“Chi ha un perché sopporta quasi ogni come”, diceva Nietzsche.
Questo “perché” non può essere, però, un “perché” qualunque.
Viktor Frankl, il padre della Logoterapia, sottolinea che solo quelli che si collegano alla dimensione del senso hanno questo grande potere: solo i “perché” che ci svelano (o ci lasciano intravedere) in qualche modo il significato dell’esistenza sono in grado di darci la forza di cui abbiamo bisogno.

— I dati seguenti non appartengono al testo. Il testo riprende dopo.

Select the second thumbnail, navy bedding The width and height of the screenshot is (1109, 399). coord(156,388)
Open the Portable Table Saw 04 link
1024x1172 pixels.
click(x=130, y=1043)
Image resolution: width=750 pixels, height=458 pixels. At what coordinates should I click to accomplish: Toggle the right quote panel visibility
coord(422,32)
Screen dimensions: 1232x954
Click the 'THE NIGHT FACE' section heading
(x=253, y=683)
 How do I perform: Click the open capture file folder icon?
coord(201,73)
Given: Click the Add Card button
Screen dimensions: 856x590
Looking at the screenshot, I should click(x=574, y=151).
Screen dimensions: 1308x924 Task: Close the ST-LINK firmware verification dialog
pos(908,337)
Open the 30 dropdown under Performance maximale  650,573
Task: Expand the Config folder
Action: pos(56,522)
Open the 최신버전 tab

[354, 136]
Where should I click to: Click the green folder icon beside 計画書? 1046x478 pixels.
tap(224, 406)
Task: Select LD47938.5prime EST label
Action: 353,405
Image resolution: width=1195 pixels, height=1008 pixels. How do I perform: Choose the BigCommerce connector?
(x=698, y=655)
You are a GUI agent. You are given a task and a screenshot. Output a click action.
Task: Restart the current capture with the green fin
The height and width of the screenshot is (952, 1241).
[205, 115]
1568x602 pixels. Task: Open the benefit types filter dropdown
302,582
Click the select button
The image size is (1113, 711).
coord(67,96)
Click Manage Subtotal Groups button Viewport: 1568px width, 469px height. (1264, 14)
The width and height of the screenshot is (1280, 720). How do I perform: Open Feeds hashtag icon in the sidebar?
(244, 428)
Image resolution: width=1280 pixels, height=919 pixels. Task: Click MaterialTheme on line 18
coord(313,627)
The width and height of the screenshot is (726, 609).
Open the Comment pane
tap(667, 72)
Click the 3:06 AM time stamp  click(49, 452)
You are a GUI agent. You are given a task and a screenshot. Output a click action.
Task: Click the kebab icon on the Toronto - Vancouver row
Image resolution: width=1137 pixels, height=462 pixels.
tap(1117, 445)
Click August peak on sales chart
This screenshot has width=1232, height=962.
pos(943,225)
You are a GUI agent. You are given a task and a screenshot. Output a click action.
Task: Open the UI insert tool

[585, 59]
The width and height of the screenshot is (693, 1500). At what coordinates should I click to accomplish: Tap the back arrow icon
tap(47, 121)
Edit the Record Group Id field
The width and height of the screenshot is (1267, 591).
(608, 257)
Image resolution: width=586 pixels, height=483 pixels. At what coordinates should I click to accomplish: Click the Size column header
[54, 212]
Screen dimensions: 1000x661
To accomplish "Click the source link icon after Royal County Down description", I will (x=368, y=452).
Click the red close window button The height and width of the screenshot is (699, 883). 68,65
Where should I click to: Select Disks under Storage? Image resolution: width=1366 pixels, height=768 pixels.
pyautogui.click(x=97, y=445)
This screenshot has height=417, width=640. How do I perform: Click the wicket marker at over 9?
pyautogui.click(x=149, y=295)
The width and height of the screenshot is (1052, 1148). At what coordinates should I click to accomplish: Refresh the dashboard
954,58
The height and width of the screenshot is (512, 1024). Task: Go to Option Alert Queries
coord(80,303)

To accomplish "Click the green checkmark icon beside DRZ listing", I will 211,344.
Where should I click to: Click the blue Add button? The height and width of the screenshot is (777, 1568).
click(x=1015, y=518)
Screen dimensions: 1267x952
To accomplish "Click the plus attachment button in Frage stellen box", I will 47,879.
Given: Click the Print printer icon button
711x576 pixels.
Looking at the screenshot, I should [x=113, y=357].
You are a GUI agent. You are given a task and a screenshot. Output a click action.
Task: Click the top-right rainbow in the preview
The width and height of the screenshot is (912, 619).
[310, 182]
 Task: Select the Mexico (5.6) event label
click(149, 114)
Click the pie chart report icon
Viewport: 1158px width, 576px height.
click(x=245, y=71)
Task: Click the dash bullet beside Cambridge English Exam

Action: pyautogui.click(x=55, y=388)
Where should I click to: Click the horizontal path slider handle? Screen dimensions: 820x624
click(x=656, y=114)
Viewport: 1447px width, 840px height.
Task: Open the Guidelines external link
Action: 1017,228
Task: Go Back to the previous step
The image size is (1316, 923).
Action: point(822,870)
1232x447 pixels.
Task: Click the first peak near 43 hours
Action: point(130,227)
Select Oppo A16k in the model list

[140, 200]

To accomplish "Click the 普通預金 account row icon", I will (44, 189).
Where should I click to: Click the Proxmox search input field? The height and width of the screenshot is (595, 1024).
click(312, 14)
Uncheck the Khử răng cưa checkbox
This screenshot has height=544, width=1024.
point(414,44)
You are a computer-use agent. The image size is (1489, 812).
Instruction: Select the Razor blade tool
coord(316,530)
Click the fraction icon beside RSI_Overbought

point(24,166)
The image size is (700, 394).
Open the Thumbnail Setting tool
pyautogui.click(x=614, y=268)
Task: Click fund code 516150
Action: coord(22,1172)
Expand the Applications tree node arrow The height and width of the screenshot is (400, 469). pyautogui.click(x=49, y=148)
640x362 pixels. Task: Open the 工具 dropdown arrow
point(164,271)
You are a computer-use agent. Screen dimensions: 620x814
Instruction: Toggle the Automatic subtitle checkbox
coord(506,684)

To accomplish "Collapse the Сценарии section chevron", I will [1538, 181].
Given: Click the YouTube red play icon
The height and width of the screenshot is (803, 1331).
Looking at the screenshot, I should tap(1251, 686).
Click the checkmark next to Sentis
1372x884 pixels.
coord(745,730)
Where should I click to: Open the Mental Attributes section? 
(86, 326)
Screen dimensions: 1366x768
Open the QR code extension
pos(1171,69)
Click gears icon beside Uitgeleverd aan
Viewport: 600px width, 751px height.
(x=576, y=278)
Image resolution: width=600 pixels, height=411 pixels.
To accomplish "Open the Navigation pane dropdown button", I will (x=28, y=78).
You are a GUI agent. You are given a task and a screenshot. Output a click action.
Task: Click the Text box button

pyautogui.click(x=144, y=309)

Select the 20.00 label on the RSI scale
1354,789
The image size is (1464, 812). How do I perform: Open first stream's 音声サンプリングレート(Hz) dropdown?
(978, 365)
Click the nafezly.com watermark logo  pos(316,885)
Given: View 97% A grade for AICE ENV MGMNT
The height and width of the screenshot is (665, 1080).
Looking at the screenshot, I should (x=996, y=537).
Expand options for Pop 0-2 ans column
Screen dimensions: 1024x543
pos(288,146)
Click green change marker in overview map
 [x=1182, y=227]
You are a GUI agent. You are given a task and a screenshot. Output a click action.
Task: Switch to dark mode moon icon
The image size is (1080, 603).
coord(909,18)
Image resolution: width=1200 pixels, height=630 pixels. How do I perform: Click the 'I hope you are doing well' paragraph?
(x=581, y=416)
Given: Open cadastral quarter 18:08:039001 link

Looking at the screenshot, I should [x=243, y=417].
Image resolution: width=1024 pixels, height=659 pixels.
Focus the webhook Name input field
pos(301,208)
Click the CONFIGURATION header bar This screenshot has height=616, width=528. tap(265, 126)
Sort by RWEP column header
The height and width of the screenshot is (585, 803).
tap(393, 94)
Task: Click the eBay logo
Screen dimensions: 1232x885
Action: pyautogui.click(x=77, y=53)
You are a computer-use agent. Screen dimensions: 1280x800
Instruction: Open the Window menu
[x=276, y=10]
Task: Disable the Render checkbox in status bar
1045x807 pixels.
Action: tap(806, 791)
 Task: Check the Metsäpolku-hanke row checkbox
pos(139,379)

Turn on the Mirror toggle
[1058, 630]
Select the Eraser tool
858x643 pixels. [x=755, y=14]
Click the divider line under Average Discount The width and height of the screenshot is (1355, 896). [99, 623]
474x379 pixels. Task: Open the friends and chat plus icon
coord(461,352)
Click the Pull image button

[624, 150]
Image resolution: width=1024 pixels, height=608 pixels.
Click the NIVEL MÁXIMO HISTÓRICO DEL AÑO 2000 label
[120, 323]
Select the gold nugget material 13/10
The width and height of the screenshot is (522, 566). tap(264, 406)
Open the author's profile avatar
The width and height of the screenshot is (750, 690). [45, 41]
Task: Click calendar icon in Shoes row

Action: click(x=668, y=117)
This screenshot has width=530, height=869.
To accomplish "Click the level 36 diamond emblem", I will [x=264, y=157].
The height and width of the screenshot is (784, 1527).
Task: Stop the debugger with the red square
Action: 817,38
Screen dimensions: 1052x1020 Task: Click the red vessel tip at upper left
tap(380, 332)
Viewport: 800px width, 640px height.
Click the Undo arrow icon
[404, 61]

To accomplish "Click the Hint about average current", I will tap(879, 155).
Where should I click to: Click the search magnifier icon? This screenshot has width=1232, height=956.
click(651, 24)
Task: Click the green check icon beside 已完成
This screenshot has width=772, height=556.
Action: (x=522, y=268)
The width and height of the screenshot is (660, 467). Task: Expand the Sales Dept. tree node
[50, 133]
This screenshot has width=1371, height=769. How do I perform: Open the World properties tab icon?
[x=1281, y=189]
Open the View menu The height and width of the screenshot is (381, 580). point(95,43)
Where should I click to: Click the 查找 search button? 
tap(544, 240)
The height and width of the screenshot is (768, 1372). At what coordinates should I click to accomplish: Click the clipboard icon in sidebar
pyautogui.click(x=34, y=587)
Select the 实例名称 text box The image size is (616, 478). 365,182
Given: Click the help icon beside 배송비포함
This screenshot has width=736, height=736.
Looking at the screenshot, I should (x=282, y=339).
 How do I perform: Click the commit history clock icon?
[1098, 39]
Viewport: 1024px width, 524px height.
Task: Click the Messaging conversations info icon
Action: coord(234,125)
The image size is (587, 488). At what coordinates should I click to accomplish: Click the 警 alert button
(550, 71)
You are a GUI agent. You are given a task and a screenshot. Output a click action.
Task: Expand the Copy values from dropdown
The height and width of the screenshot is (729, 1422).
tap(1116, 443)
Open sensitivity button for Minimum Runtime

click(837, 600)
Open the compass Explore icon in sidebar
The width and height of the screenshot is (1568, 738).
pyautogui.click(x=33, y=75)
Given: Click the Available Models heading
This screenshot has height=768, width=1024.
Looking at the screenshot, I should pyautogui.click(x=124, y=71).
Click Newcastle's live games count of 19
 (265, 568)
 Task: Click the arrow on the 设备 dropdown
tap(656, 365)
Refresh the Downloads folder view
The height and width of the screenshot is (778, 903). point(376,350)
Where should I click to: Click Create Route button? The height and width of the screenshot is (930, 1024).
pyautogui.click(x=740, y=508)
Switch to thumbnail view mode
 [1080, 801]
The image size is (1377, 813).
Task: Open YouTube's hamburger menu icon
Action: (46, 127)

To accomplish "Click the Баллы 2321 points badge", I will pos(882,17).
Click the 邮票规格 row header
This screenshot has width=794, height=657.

A questa dimensione di senso, dice Frankl, si accede solo superando i propri interessi egoistici: le porte del significato si spalancano per mezzo di atti di donazione disinteressata.
Frankl citava spesso queste parole del rabbino Hillel (I secolo a.C.): “Se non lo faccio io, chi lo farà? Se non lo faccio adesso, quando lo farò? Se lo faccio solo per me stesso, chi sono io?”.
Sono domande impegnative, potenti, gravide di senso.
Forse anche tu te le sei poste in certi momenti della tua vita.
Frankl lo ha fatto durante la sua prigionia in un campo di sterminio nazista; è lì che ha intuito l’essenza del suo metodo terapeutico: coloro che riuscivano maggiormente a sopportare quella terribile esperienza erano quelli che avevano un “perché”.
Ognuno aveva il suo, ma c’era una caratteristica in comune: tutti i “perché” erano collegati, in qualche modo, ad atti di donazione disinteressata; come questo, ad esempio: “Devo vivere, perché il mondo deve sapere, così che nessun altro uomo abbia mai più a patire tutto questo”.
Oggi più che mai, abbiamo bisogno di trovare i nostri “perché”; oggi più che mai, abbiamo bisogno di tutta la loro forza; oggi più che mai, abbiamo bisogno di agire guidati dalla luce del significato.